No futebol europeu é isso que tem acontecido. Já nenhuma equipa com ambições sérias se pode dar ao luxo de ter um número dez como os românticos o imaginam. Hoje, o dez tem de partir pedra e tocar bombo como os outros. Depois, se tiver tempo e forças, pede-se-lhe magia. E ele oferece magia suada, magia como se fosse mais uma tarefa, magia cansada. Os “dez” continuam por aí, às vezes disfarçados de “oito”, às vezes descaídos para a ala, às vezes como segundos pontas-de-lança. A fechar espaços, a pressionar, obrigatoriamente solidários.
Modric e Coutinho, Banega e Isco, Herrera, Bernardo Silva e Bruno Fernandes são todos “dez” destacados para outras áreas menos nobres, inclusivamente o banco. Mas nenhuma seleção tem dois “dez” que se aproximem tanto do “dez” ideal como a Colômbia. Enquanto os românticos e nostálgicos se queixam da falta de “dez”, a Colômbia tem-no em duplicado, um dez e um vinte. James e Quintero são a luz a brilhar no exterior da caverna. Agradeça-se a Pekerman não ter optado pela solução fácil de sacrificar um dos dois após o primeiro jogo. Coçou a cabeça e arranjou maneira de os conciliar em campo. Ontem, porém, a lesão de James Rodríguez voltou a deixá-lo de fora. Ficou ele a sofrer nas bancadas e a equipa a sofrer em campo. Há várias diferenças entre James e Quintero. O jogador do Bayern não só tem mais golo como o seu estilo é mais dominador: a equipa parece-se sempre com ele. Contra a Inglaterra, Quintero mostrou que não é capaz de fazer o mesmo. O jogo desenvolveu-se à margem dele, afastando-se das avenidas que um “dez” sempre consegue abrir, encurralando-se em brigas de becos, em rixas de rua.

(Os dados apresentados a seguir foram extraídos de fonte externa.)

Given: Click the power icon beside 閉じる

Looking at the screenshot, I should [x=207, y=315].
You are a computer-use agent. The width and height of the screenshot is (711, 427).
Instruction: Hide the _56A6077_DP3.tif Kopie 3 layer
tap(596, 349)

Talvez o problema de Quintero tenha sido mais de autoridade do que de intensidade, embora esta última o vá perseguir para sempre, como a muitos “dez” que dão a impressão de correr menos do que deviam. A Quintero apontam-se-lhe dois pecados para não ter triunfado na Europa: a falta de compromisso defensivo e o excesso de peso. São duas faces da mesma moeda. Não defende porque é gordo, é gordo porque não corre. É verdade que o jogo de Quintero se define pelo que faz com a bola e não pelo que corre sem ela, mas ele próprio tratou de rebater a acusação: “Não sou gordo, sou ‘nalgón’”, expressão que não só dispensa tradução como recomenda que se mantenha assim no original. Pois bem, com um “dez” esguio, principesco, e um vinte “nalgón”, mais para Sancho do que para Cavaleiro da Triste Figura, a Colômbia era o último reduto, o reduto possível, dos românticos, dos quixotescos, dos que ainda sonham com um “dez” perfeito que, como os gigantes que o outro via, já só existe na imaginação. A Colômbia caiu. Viva a Colômbia!"